All of this is grimly familiar in the NHS. Many in the most senior NHS management ranks are more likely to cheerlead for the status quo than to be honest and open.

And of course, there are multiple scandals around dodgy deals and crony contracts as well as totally inept deals with private providers who know how to contract for their own advantage.

The NHS, just like the Post Office, even wound up with a contract with Fujitsu, as part of the bungled £12 billion plan for NHS IT in the 2000s, which it took ten years of legal wrangles to get out of, at a cost of over £400m.

We know that even modest requests for information on contracts and the performance of contractors are routinely denied by NHS bodies, and that those who ask too many questions are leant on.

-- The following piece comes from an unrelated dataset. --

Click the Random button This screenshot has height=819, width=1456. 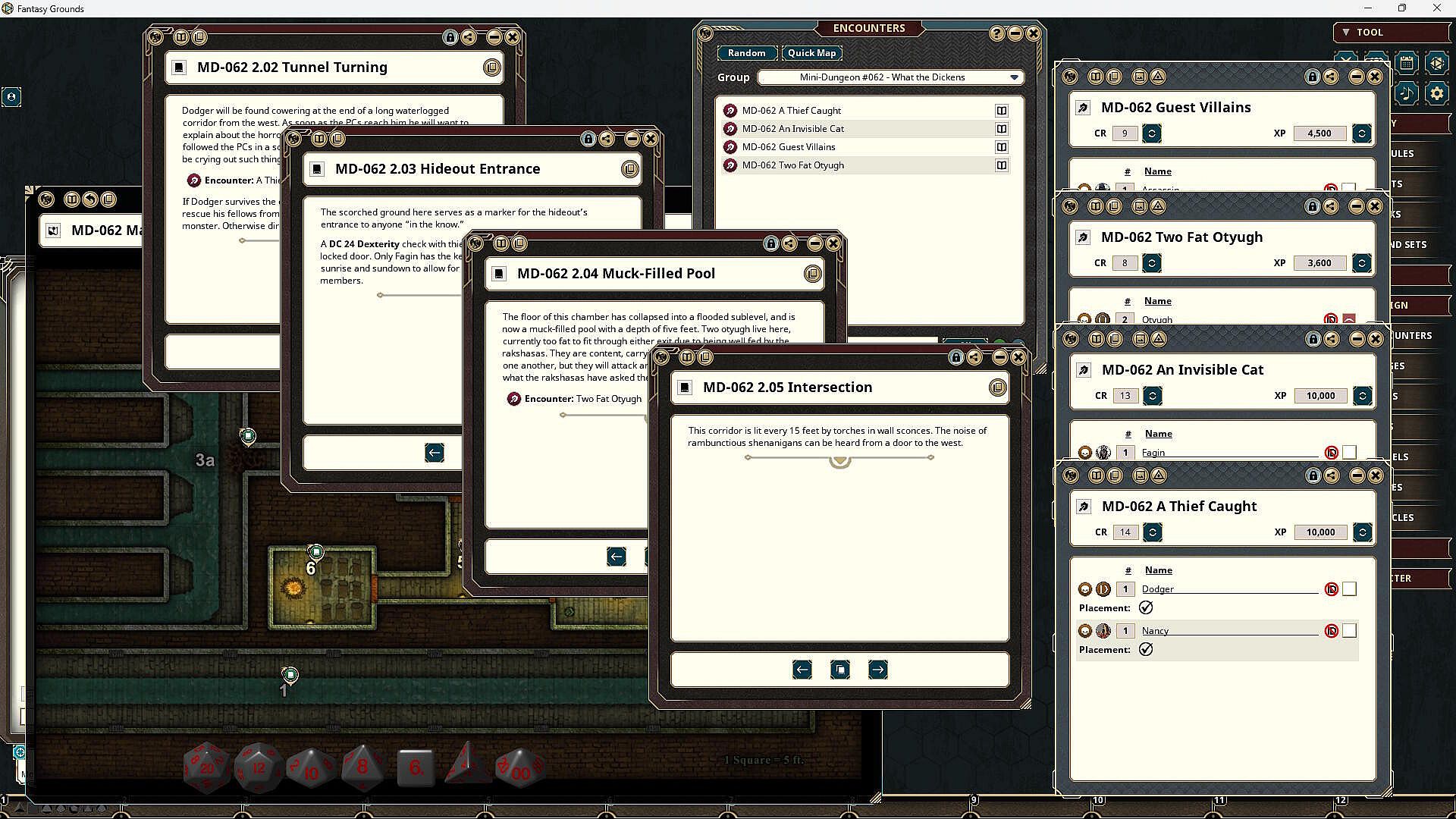(x=746, y=53)
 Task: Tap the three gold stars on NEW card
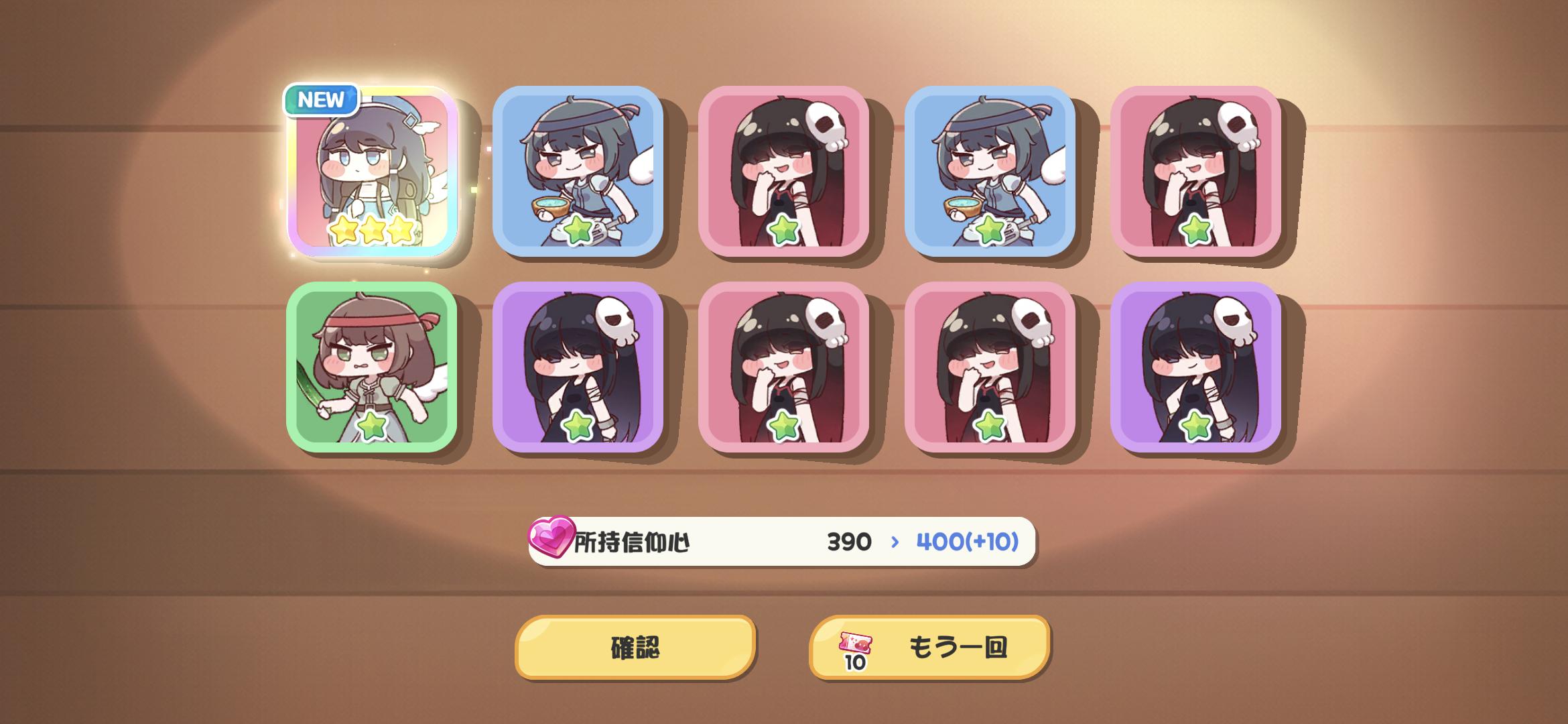click(x=372, y=230)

Being realistic, there is no possibility of (ever) achieving an NHS without any private involvement and indeed (sharp intake of breath) some may be welcomed.  In areas like pharmacy, construction, IT, and medical equipment, the NHS has never provided, and cannot provide what is needed: so it has to get far better at getting the right deals.

In life sciences and research the NHS has to be better at partnerships across public/private ventures.  Much of primary/community care is delivered by non-NHS organisations, such as GPs, physiotherapists, podiatrists, ophthalmologists … and then there is dentistry!

This is all a mixed economy of supply, some delivered under contract by for profit organisations, that has to be effectively managed locally by ICBs. And currently (especially after recent daft management cuts) they are not good at doing this.

The new Provider Selection Regime moves in correct directions but needs to be extended so it also covers services such as catering, cleaning and porters, to once more allow in-house, or shared services provision with staff directly employed by the NHS; reducing outsourcing as opportunities arise.

So what should campaigners push for?

  • Push very hard for honesty from the government. The era of markets and competition in healthcare is over – it does not work. End the pretence of bits of the NHS being autonomous businesses.
  • Extend the Provider Selection Regime (PSR) to cover all services that are patient focused (i.e. where the majority of the cost is on staff).
  • Restore the provisions that prevented any two-tier workforce arrangements (ending for example the scandal that many outsourced staff don’t automatically get improved Agenda for Change benefits in line with NHS staff). Ban the tax dodging subcos and again prevent outsourcing internally (use of shared services etc) unless there is a dynamic alignment on terms and conditions (or staff are seconded).
  • Open up all Boards and policy decision-making to public scrutiny, ensuring public, patient and staff representation is real: and publish all papers. The PSR requires analysis to be done to justify all procurement decisions – so publish it.  Publish in full any case for significant change in service delivery, and allow comments: ensure these must be addressed before decisions are made.  There should be no ‘commercial confidentiality’ opt out any more.
  • No more reliance on management consultants: employ qualified and experienced contract negotiators and managers so as to get better deals and to closely monitor delivery against contracts. Here, too, performance has to be fully open to public scrutiny.  Hold commissioners and contract negotiators to account for bad deals.

And – None of this would cost money!  It would save a lot.